For 19 days, audiences at the Irving S. Gilmore International Keyboard Festival will be enthralled by the artists they see in the 70 performances at 20 venues across the region. But will they think about how quiet the wrappers are on the 10,000 cough drops available for audience members to stifle coughs? Will they consider the coordination needed to bring dozens of expensive Steinway pianos from New York and Detroit to Kalamazoo for the festival? Will they make note that most every performer has towels on stage with them?
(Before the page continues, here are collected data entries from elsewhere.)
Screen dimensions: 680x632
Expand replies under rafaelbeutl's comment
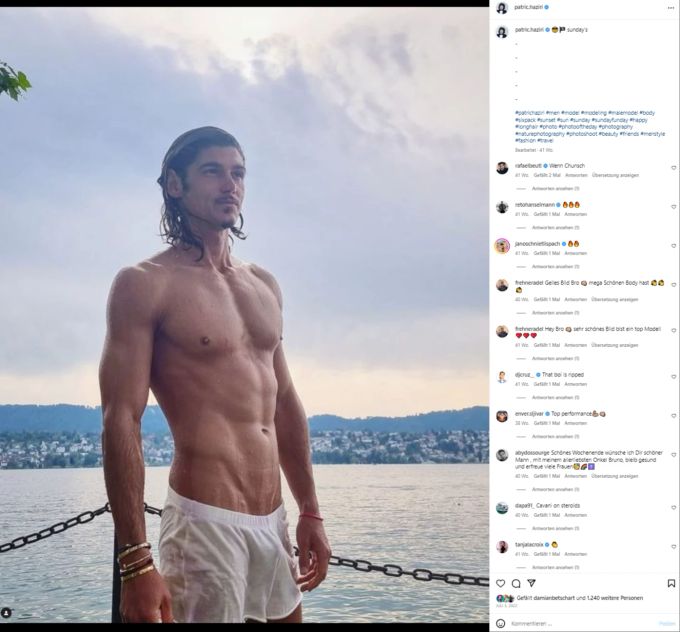pyautogui.click(x=556, y=189)
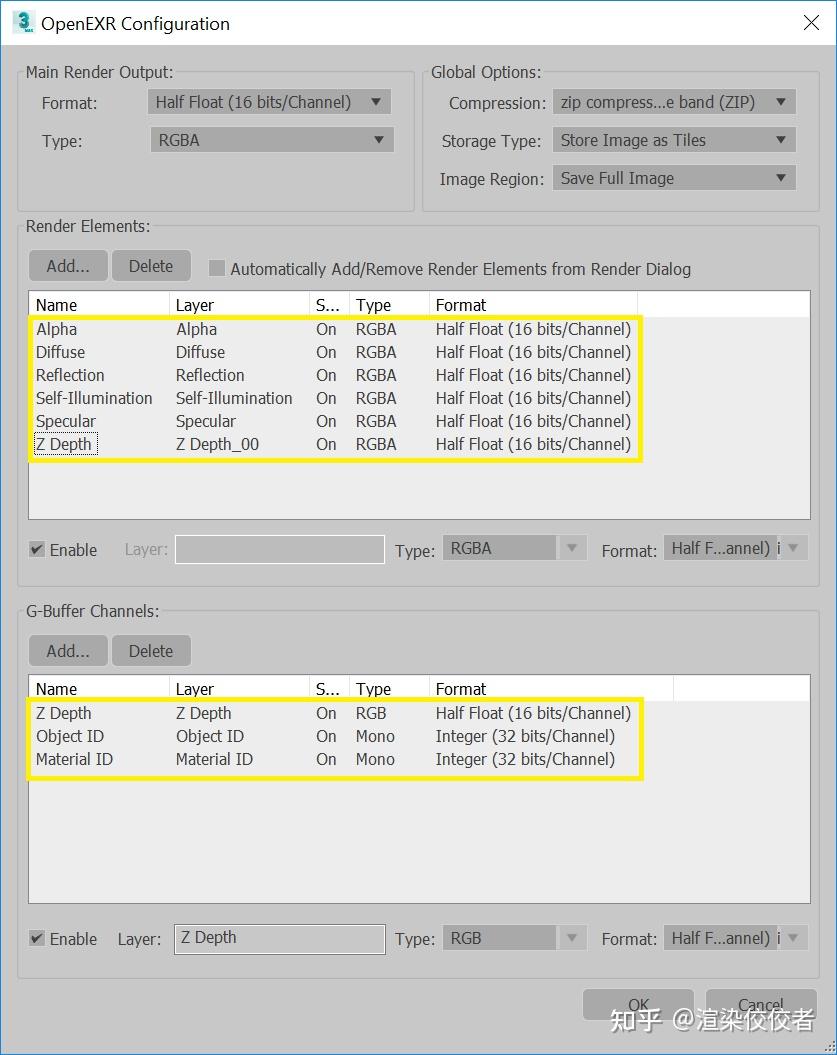This screenshot has height=1055, width=837.
Task: Open the Image Region dropdown
Action: [674, 178]
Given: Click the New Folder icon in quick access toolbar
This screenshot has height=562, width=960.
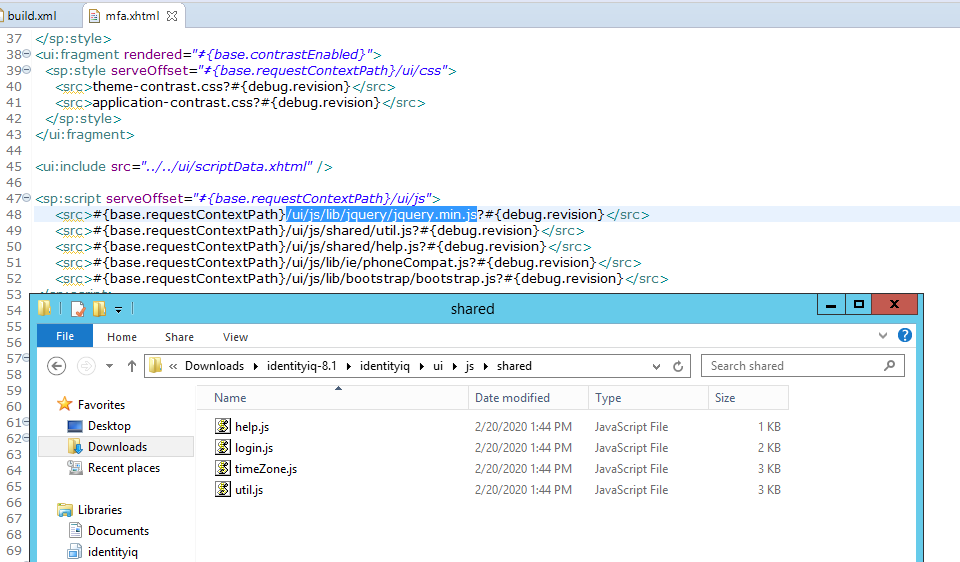Looking at the screenshot, I should [x=99, y=309].
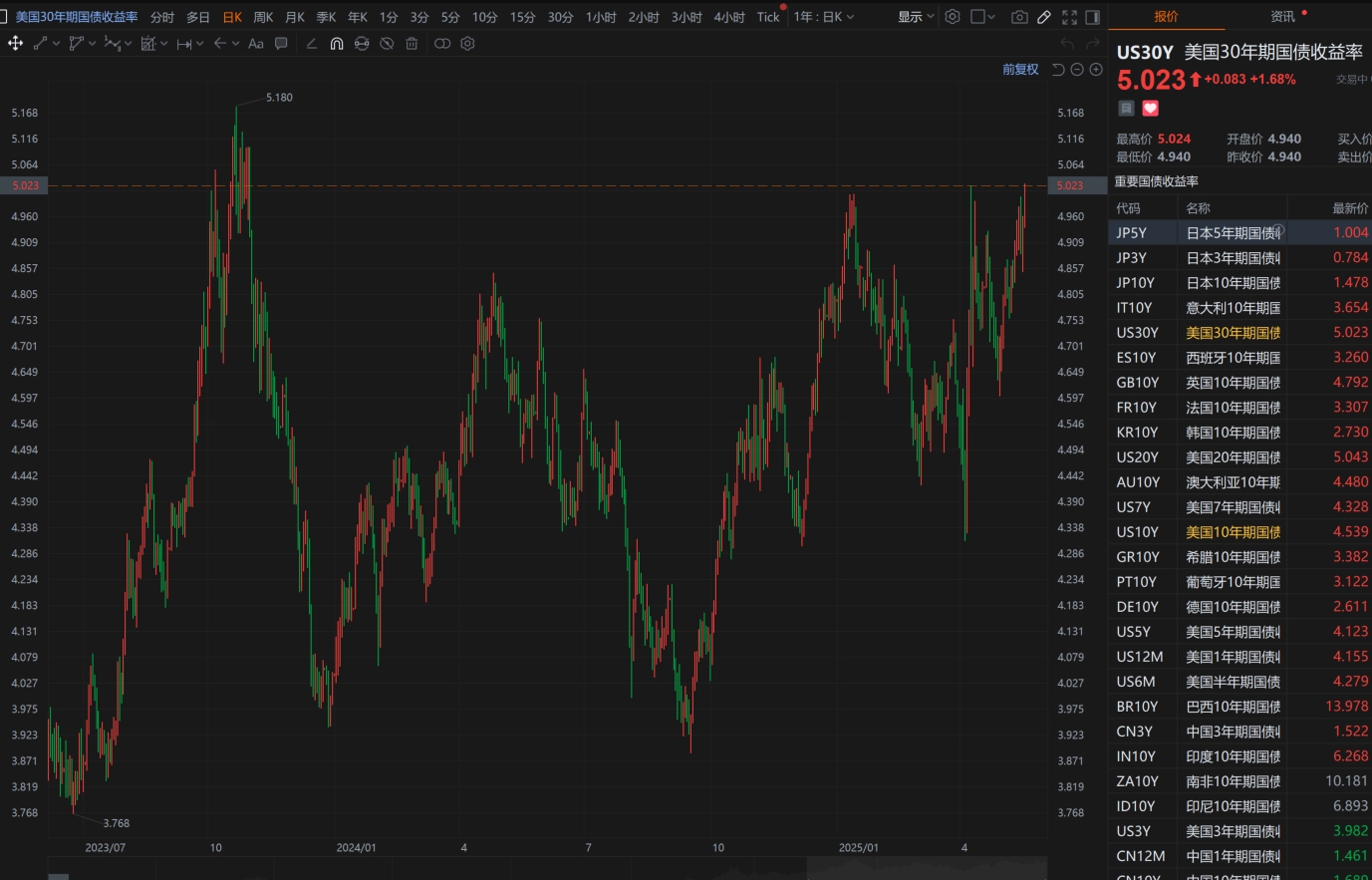
Task: Click the 5.023 current price axis label
Action: (x=1070, y=185)
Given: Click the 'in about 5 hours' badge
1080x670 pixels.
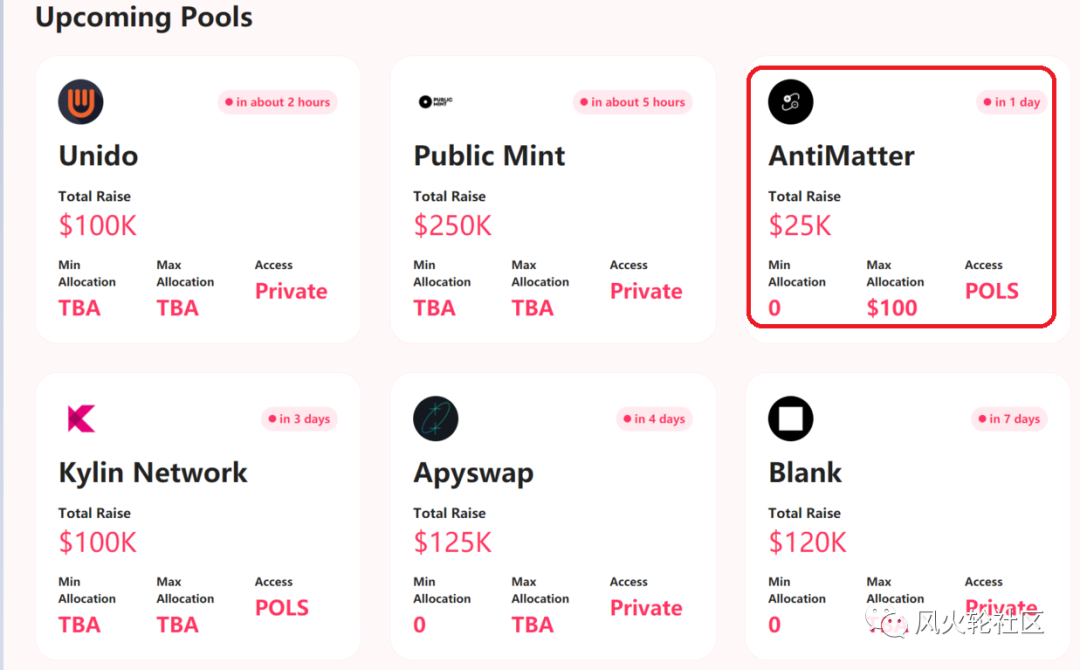Looking at the screenshot, I should (x=632, y=102).
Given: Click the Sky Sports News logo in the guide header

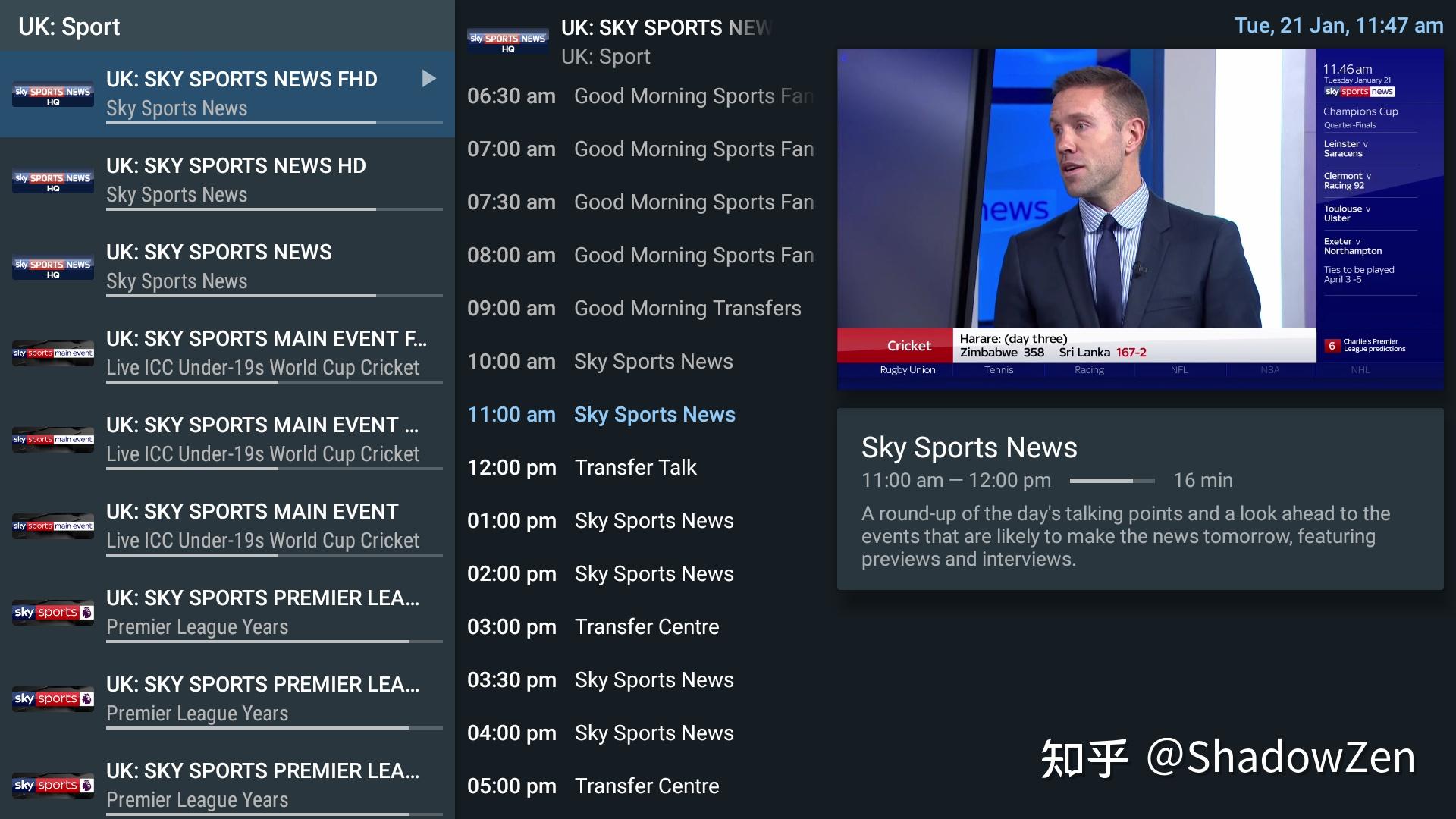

Probably not, but Maria Schneider sure will. “Anything that has to do with the performances falls right in my area,” she says, describing her job. And she means anything. From finding lost luggage for a performer to making sure microphones are placed correctly to, yes, ordering cough drops in bulk, Schneider and a small team organize the million details of the festival’s logistics.
How did you get to where you are today?
After I earned a master’s degree in oboe at the University of Southern California, I began auditioning for jobs while also doing office work. I even worked for a retired superior court judge in Los Angeles, which is where I gained experience in contract work and administration.
The Kalamazoo Symphony Orchestra had an opening in oboe and had jobs open in administration. I was the KSO’s operations director for seven years. Then I came to The Gilmore, where I’ve been since 2009.
What do you do as the Gilmore’s director of operations?
What don’t I do? There are many, many components to my job, but one of the biggest is the festival. It’s like putting together a huge reunion of people who love pianos and making sure everyone who attends as a patron and artist has what they need and are comfortable.
It really takes a team, though. I have a staff of five that includes coordinators for volunteers, operations and ground transportation.
That’s not a huge team for such a massive undertaking.
It’s not. But the volunteers are crucial in making the various venues work. And I have people who are helping me at each venue — like Ray Jenkins at Chenery Auditorium and Kevin West at Dalton Center Recital Hall — who are really key to making those concerts go well.
What keeps you busy in non-festival years?
The Gilmore presents concerts throughout the year, almost once a month, and I handle those by myself because I only have staff for the festival.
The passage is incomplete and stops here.